Wednesday, 23 July 2014
BestPeer++: A Peer-to-Peer Based Large-Scale Data Processing Platform
BESTPEER++: A PEER-TO-PEER BASED LARGE-SCALE DATA PROCESSING PLATFORM
The corporate network is often used for sharing information among the participating companies and facilitating collaboration in a certain industry sector where companies share a common interest. It can effectively help the companies to reduce their operational costs and increase the revenues. However, the inter-company data sharing and processing poses unique challenges to such a data management system including scalability, performance, throughput, and security. In this paper, we present BestPeer++, a system which delivers elastic data sharing services for corporate network applications in the cloud based on BestPeer—a peer-to-peer (P2P) based data management platform. By integrating cloud computing, database, and P2P technologies into one system, BestPeer++ provides an economical, flexible and scalable platform for corporate network applications and delivers data sharing services to participants based on the widely accepted pay-as-you-go business model. We evaluate BestPeer++ on Amazon EC2 Cloud platform. The benchmarking results show that BestPeer++ outperforms HadoopDB, a recently proposed large-scale data processing system, in performance when both systems are employed to handle typical corporate network workloads. The benchmarking results also demonstrate that BestPeer++ achieves near linear scalability for throughput with respect to the number of peer nodes.

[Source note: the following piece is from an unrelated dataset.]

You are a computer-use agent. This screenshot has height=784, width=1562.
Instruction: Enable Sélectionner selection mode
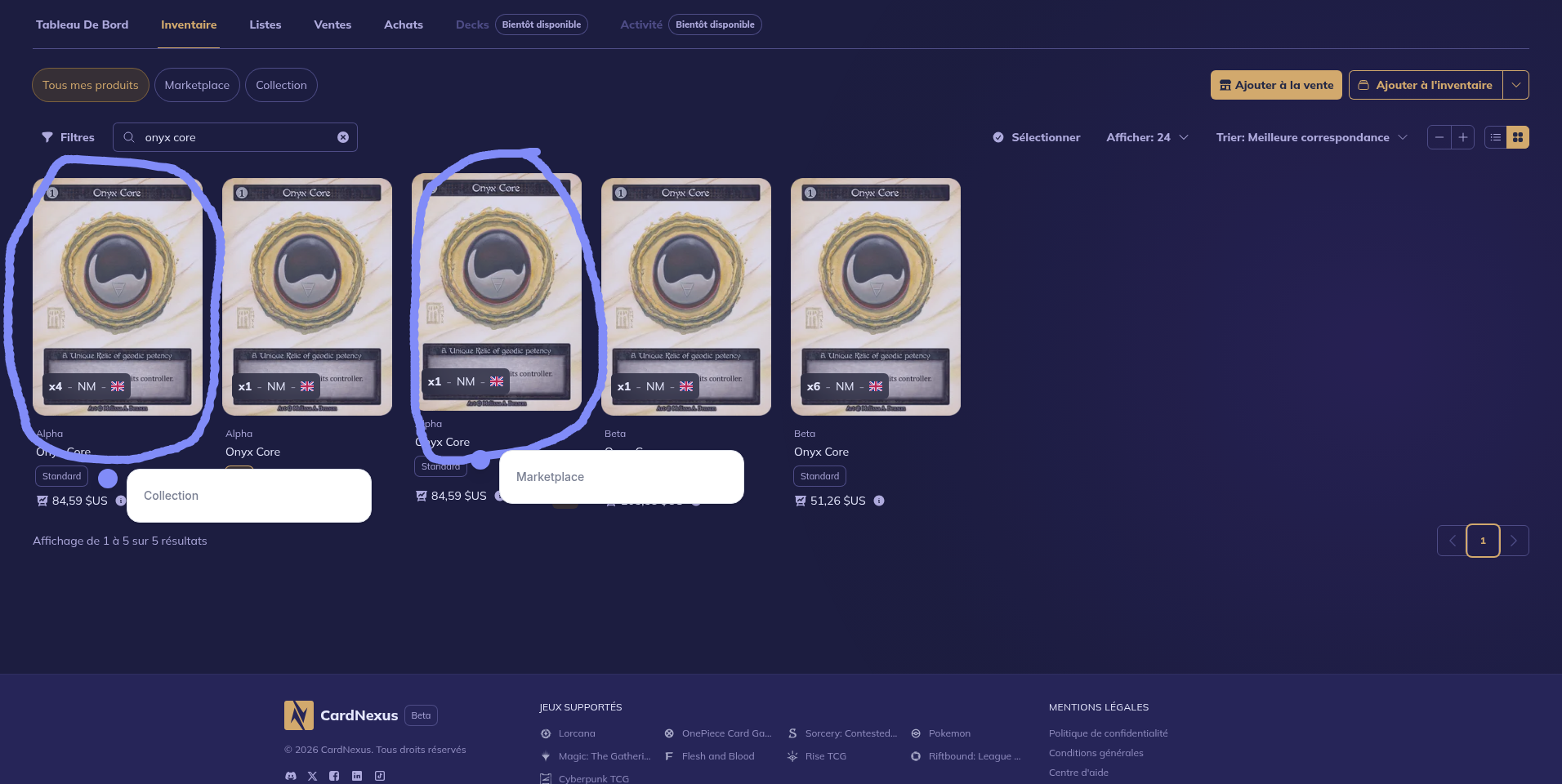[x=1036, y=137]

The corporate network needs to scale up to support thousands of participants, while the installation of a large-scale centralized data warehouse system entails nontrivial costs including huge hardware/software investments (a.k.a total cost of ownership) and high maintenance cost (a.k.a total cost of operations). In the real world, most companies are not keen to invest heavily on additional information systems until they can clearly see the potential return on investment (ROI). Second, companies want to fully customize the access control policy to determine which business partners can see which part of their shared data. Unfortunately, most of the data warehouse solutions fail to offer such flexibilities. Finally, to maximize the revenues, companies often dynamically adjust their business process and may change their business partners. Therefore, the participants may join and leave the corporate networks at will. The data warehouse solution has not been designed to handle such dynamicity.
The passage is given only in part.